Copy out, from the entries below, each line that holds the string "agent".

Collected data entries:
Content starts
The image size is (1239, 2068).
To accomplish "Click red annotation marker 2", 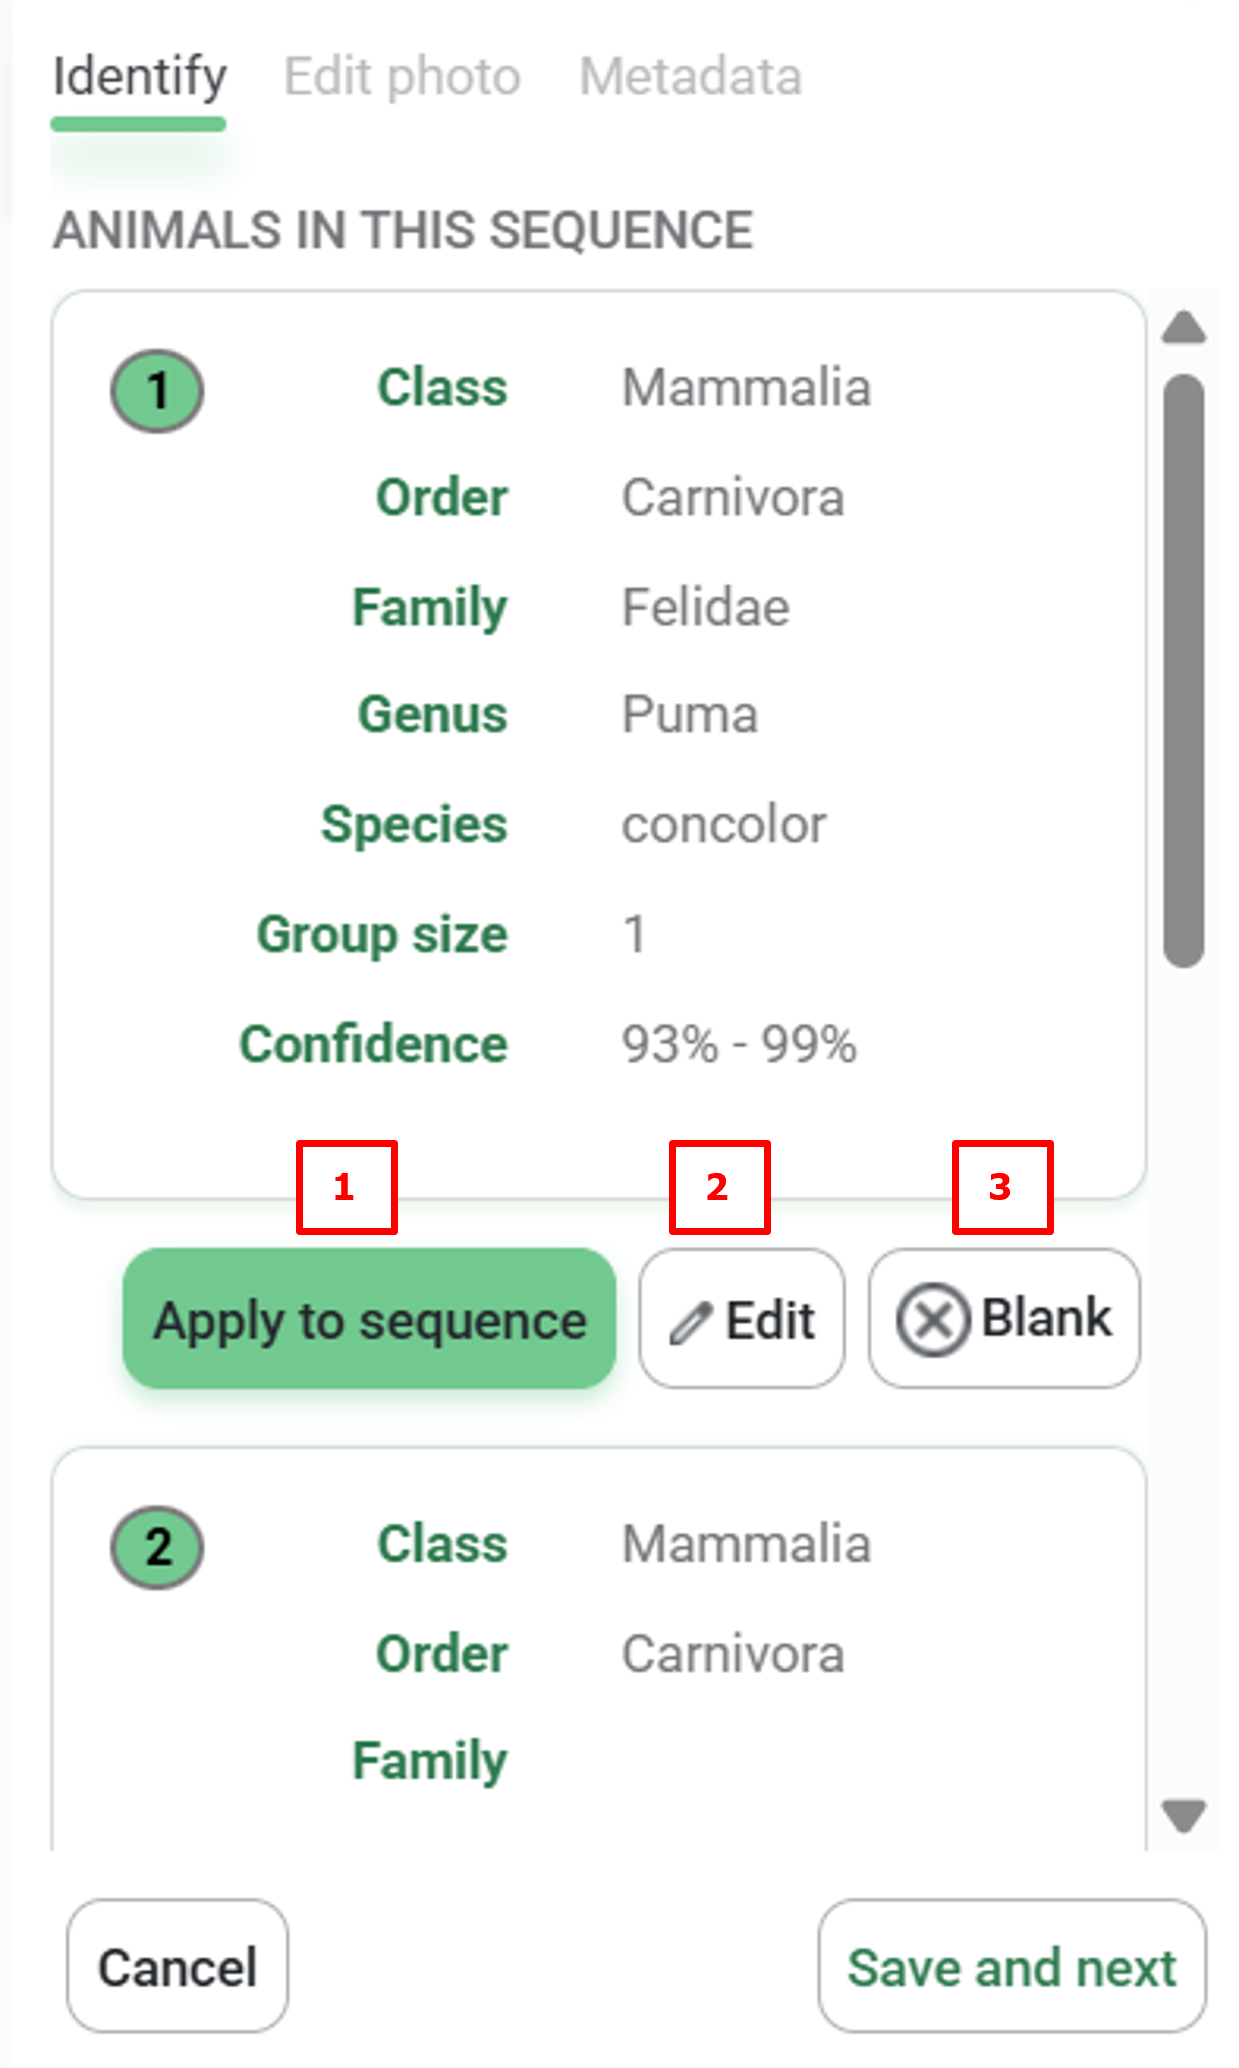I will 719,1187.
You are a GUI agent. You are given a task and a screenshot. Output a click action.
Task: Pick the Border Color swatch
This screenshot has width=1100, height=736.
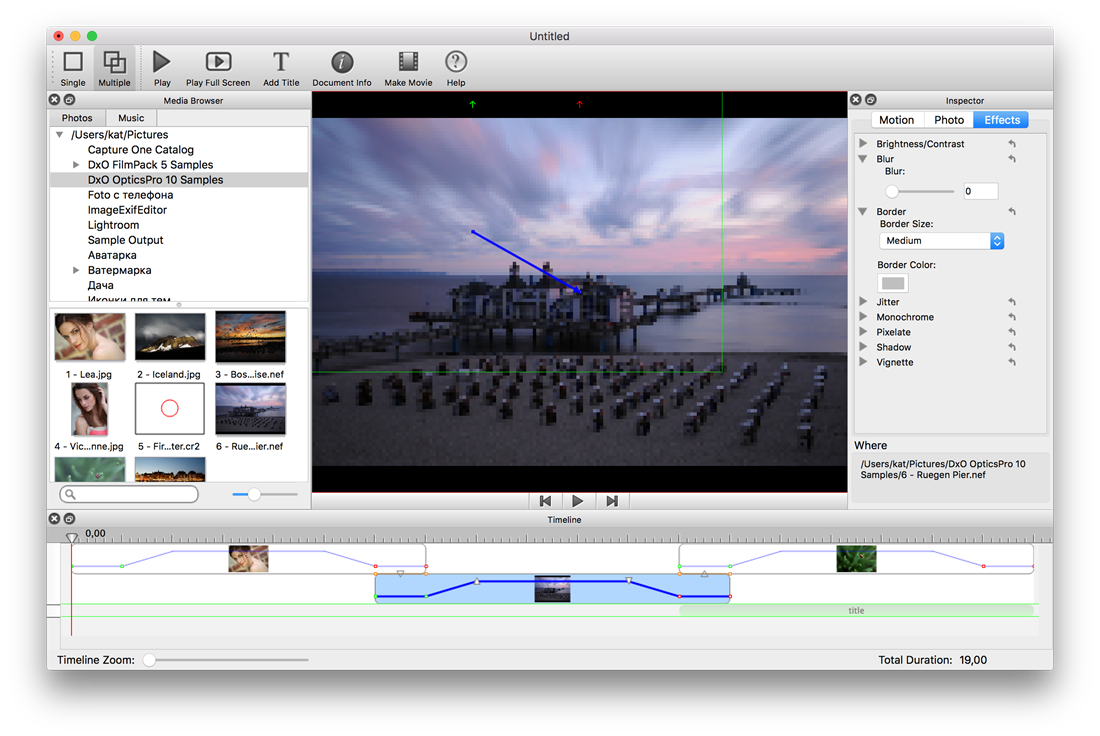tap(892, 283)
Content ends
Content starts
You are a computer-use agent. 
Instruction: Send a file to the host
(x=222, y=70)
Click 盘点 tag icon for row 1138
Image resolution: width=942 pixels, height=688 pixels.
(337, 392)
Content ends
Content starts
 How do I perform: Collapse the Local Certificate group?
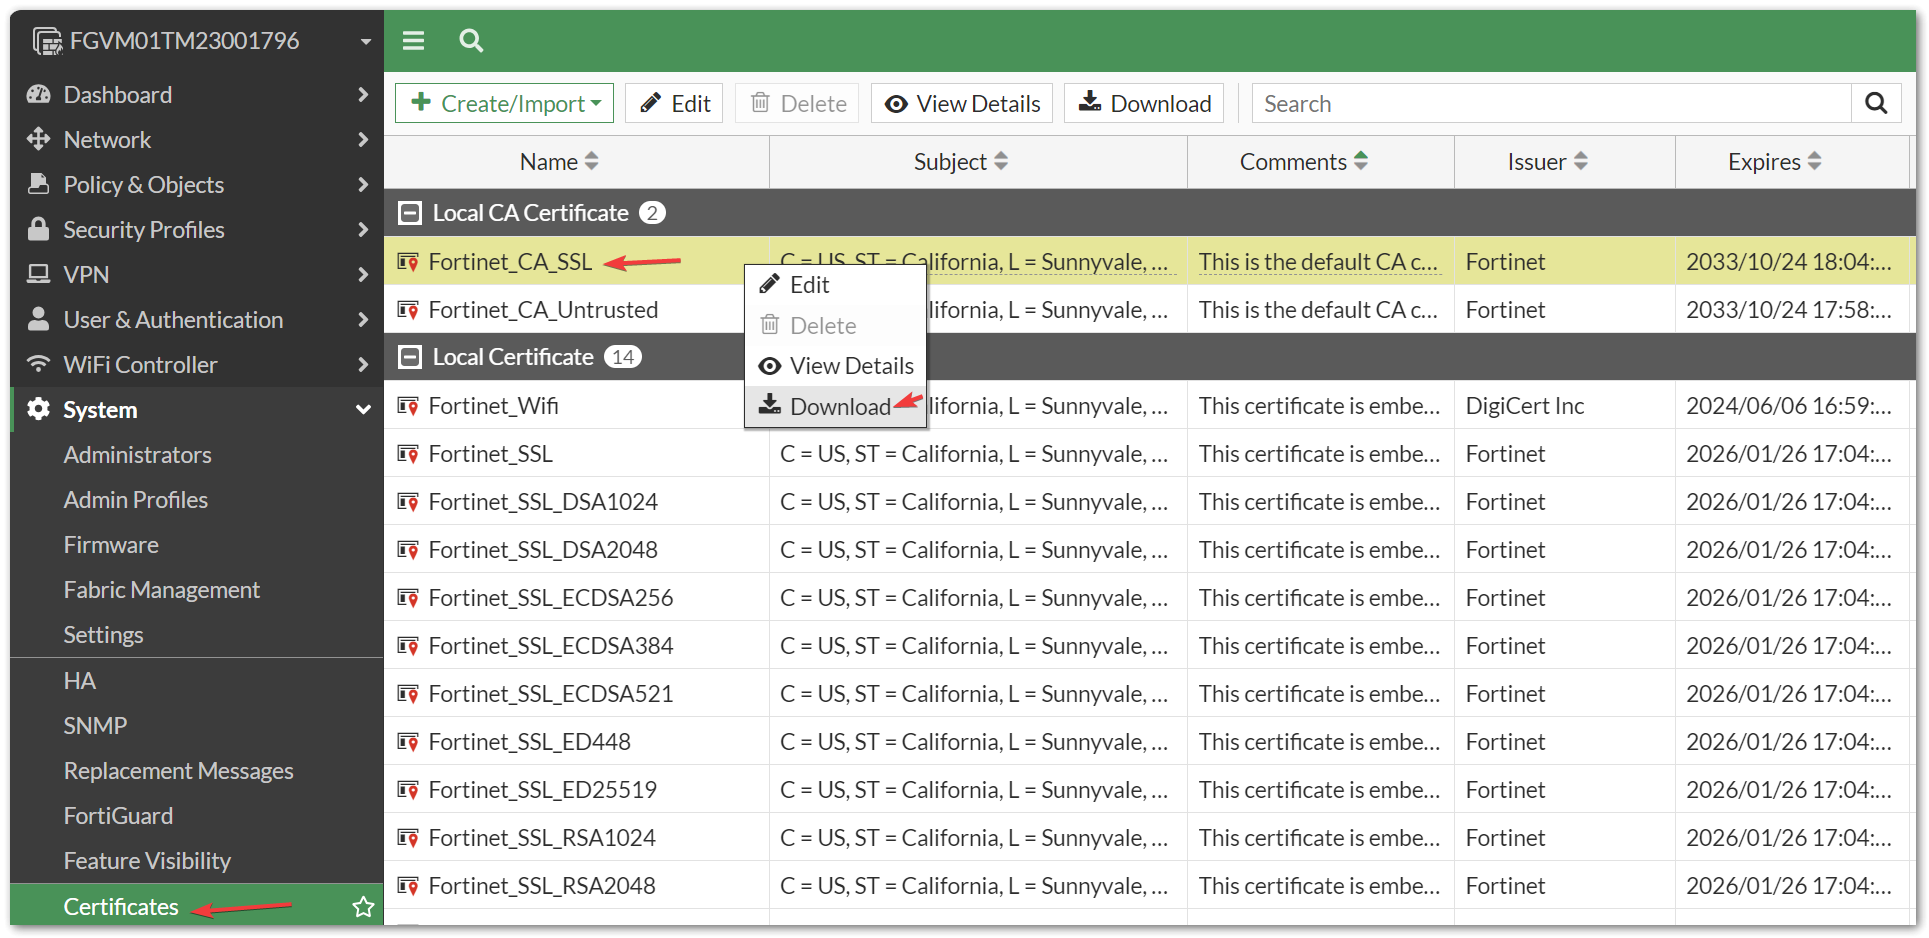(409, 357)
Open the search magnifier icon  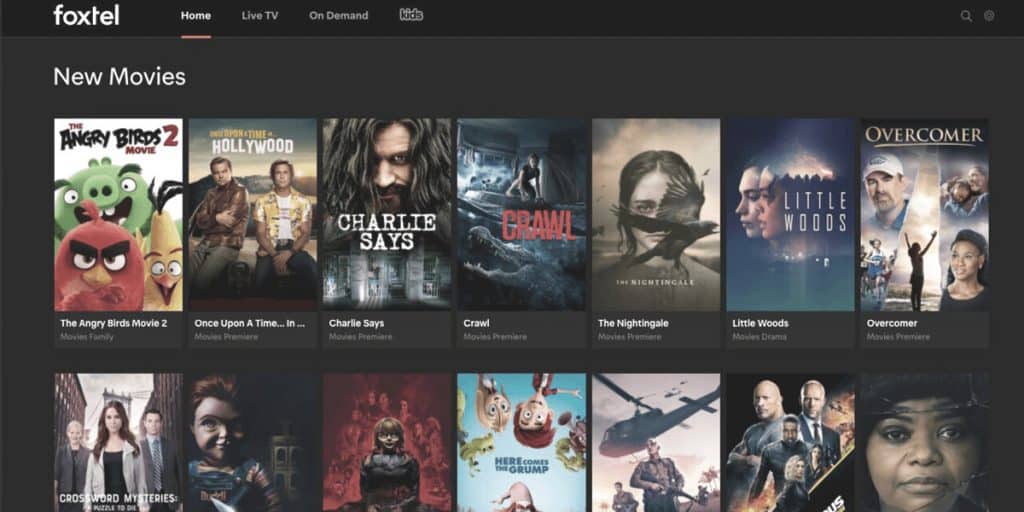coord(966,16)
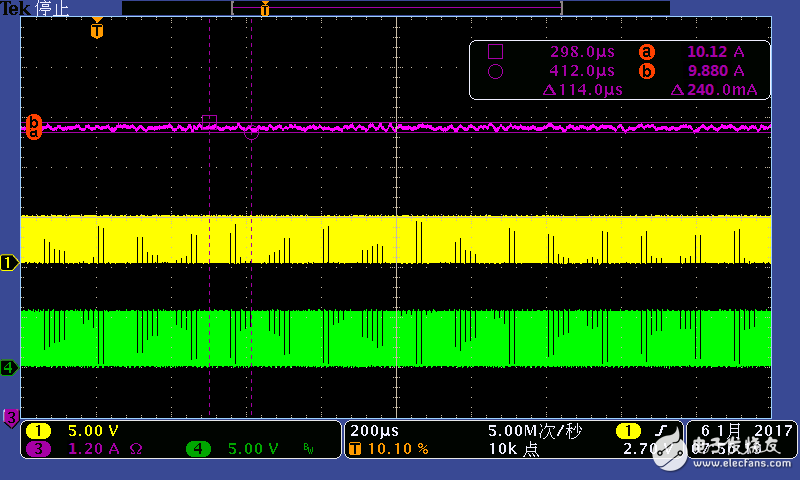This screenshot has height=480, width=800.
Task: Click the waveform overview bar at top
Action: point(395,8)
Content ends
* **Exercise response**
You are a GUI agent. You are given a task and a screenshot. Output a click action.
You are a computer-use agent. 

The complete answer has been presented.